Before 2002, when the Boston Globe’s Spotlight report exposed the Catholic Church’s sexual abuse cover-up, Woodstock did not commonly track sexual misconduct allegations during the hiring process, according to Langan.
“Woodstock is a research institution, and so it doesn’t have a well-defined clientele of students or faculty,” Langan said. “There is not the kind of direct pastoral responsibility or the likelihood of situations that are focused on the discussions of the abuse of children. I think most of the time we didn’t think much about that.”
The clerical sexual abuse crisis, however, was publicly uncovered decades before 2002, when reporter Jason Berry (CAS ’71) uncovered patterns of clerical sexual abuse in New Orleans, according to Tom Doyle, a former Catholic priest and canon lawyer.
“This all exploded in the fall of 1984 in Louisiana,” Doyle said in an interview with The Hoya. “And the media, all of a sudden, changed its tune. Now they could — they weren’t afraid of the church.”
Living and Dying
Members of Woodstock worked in Ryan Hall, but they also lived just off campus in the Woodstock Theological Residence, two blocks from Georgetown’s front gates.

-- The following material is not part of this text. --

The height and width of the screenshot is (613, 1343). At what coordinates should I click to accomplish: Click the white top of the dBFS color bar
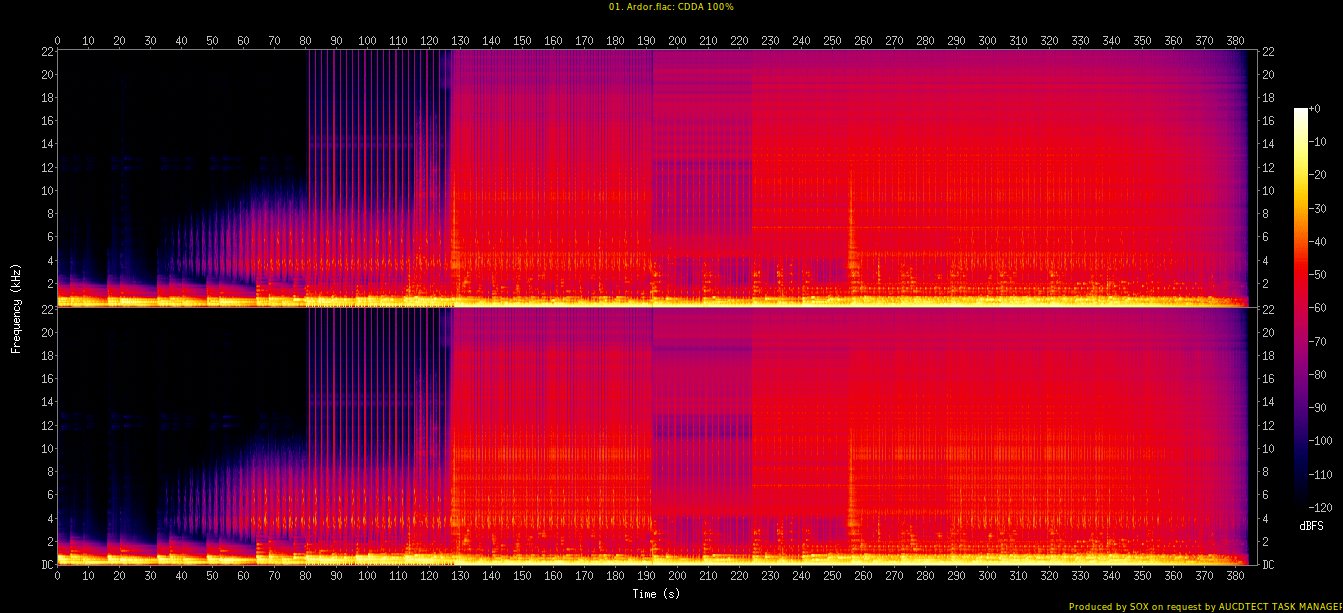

Walsh, whose history of abuse was known to the Maryland Province, arrived at the second floor of Ryan Hall each day and worked alongside Georgetown students, according to Fr. Leon Hooper, S.J., current acting director of the Woodstock Theological Library, who worked with Walsh from 1996 to 1998.
“We did have some student workers there,” Hooper said in an interview with The Hoya. “You know, there was almost a little commune they had up there. The place would be open at nights, and you know the students. It was their study hall. It was their community.”

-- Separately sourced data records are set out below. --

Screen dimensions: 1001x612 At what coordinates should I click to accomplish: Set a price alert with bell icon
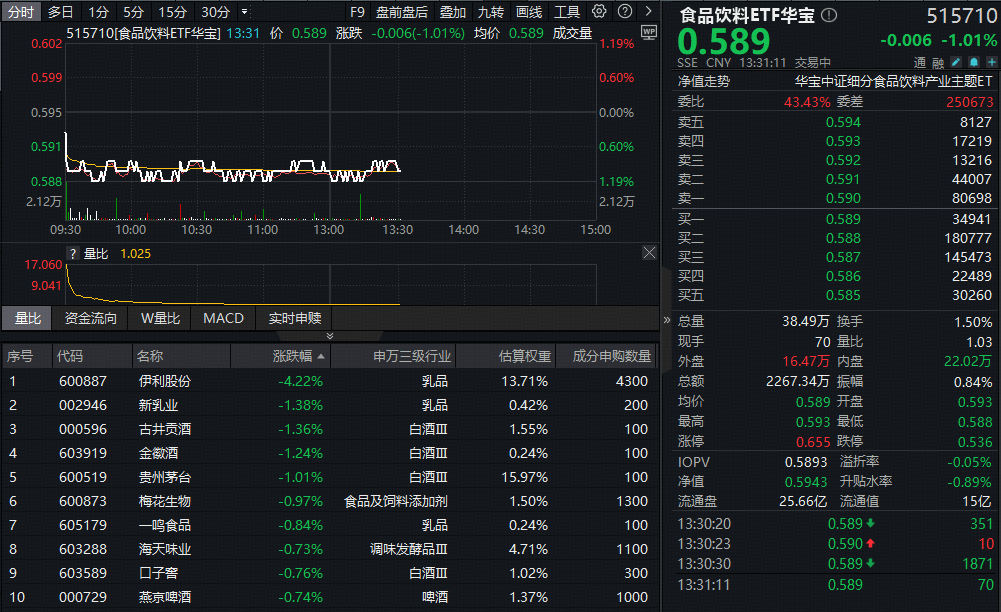[974, 62]
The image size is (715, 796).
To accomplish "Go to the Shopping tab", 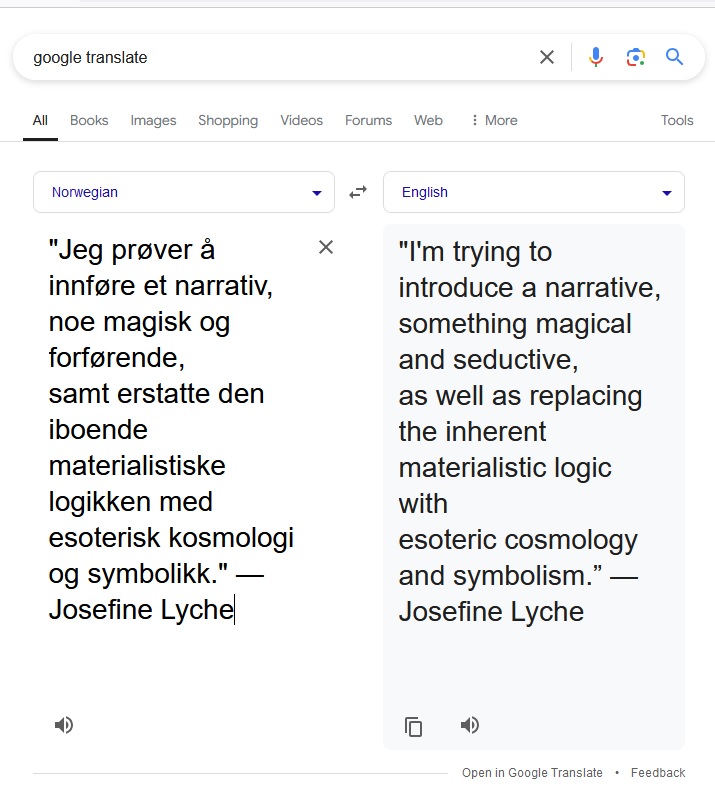I will point(228,120).
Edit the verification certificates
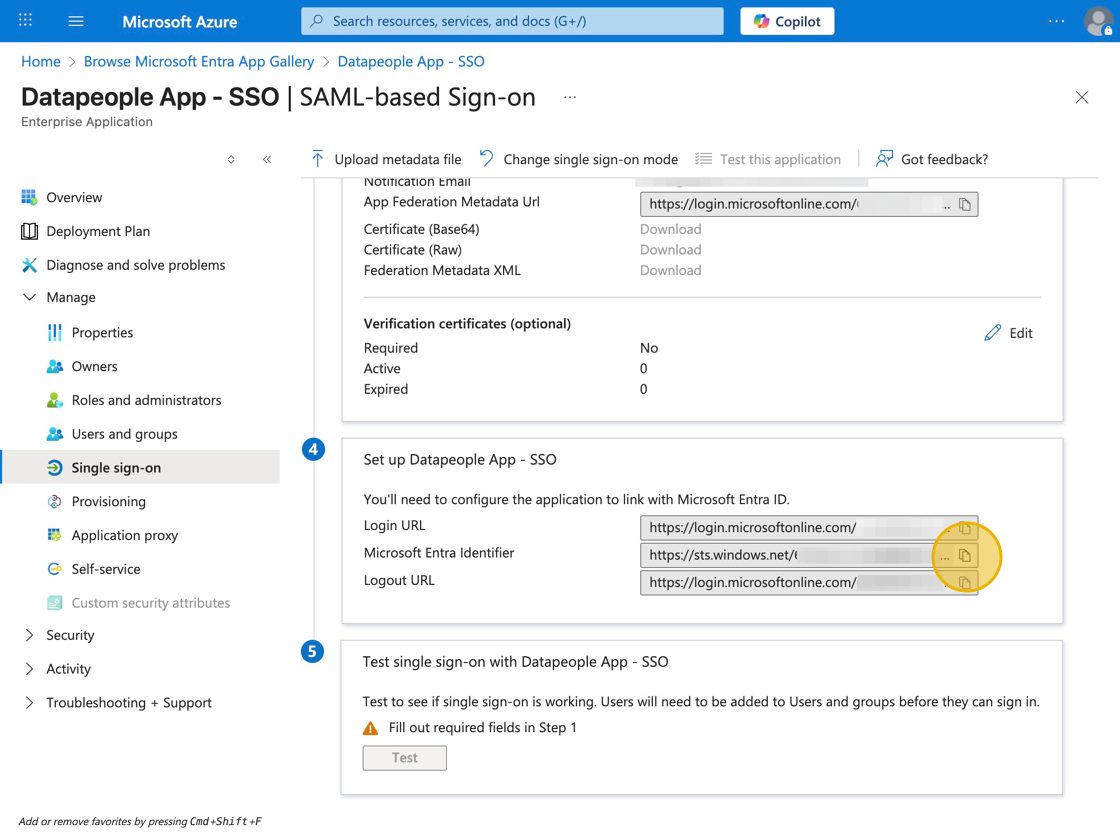This screenshot has height=832, width=1120. [1008, 333]
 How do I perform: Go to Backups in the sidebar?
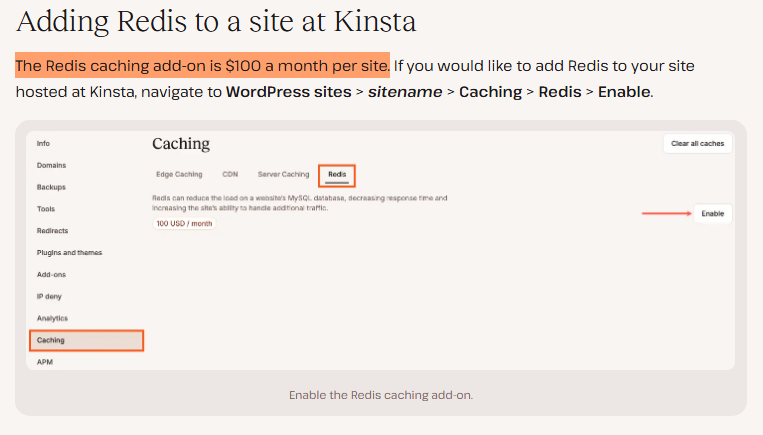tap(51, 187)
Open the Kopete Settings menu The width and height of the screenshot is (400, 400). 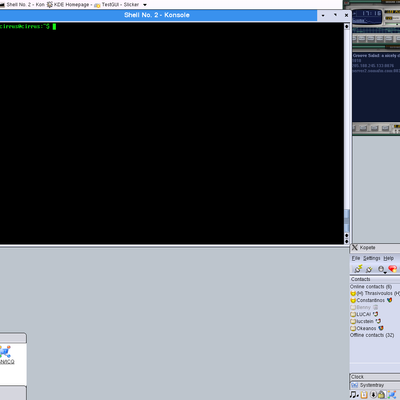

No students lived in Ryan Hall when it housed the Woodstock Center, and the center’s director conducted all hiring, according to a university spokesperson.

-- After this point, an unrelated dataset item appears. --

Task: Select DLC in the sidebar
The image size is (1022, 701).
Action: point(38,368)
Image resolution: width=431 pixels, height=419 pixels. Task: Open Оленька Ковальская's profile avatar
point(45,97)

Even when sexually abusive priests are reassigned to research or administrative roles without direct access to children and young adults, perpetrators can never be fully isolated, according to Doyle.
“The myth has always been: ‘We’ve got father so-and-so and he’s perpetrated a couple of times, so we’re gonna give him an assignment where he is not near young people,’” Doyle said. “The only place that you could do that is send him to Antarctica, because if you put them in a convent or a hospital, all you’ve got to do is walk outside.”
Beyond their presence on and off campus, Jesuit priests are also buried on Georgetown’s campus.
The Jesuit cemetery on Georgetown’s campus near Harbin Hall serves as a resting place for over 320 Jesuits with ties to the Georgetown community. Among the Jesuits buried in the cemetery is longtime Georgetown administrator Fr. Martin J. Casey, S.J., who worked at Georgetown from 1973 until his death in 2006.
Casey faced an accusation of sexual abuse of a minor from 1959, deemed plausible by the Maryland Province in a December 2018 report.
As the current superior of the Georgetown Jesuit community, Fr. Ronald Anton, S.J., handles burials in the cemetery. Before a burial can take place in the cemetery, Jesuits at Georgetown must be consulted, according to archival records and an article from the Georgetown Independent.
“The Georgetown Jesuit Community superior and the Maryland Province determine burial decisions, which includes burying Jesuits who were a part of the Georgetown Jesuit Community,” a university spokesperson wrote in an email to The Hoya.
Jesuits, including credibly accused perpetrators like Casey and Fr. Daniel O’Connell, S.J., who was stripped of his emeritus title in March 2019 in response to inquiries from The Hoya, can request where they would want to be buried upon death, a request that is usually honored, according to Fr. Brian McDermott, S.J., special assistant to University President John J. DeGioia.
“I think if you died and you’ve asked to be buried there and you served at Georgetown, especially if you die while serving at Georgetown, you go there,” McDermott said in an interview with The Hoya.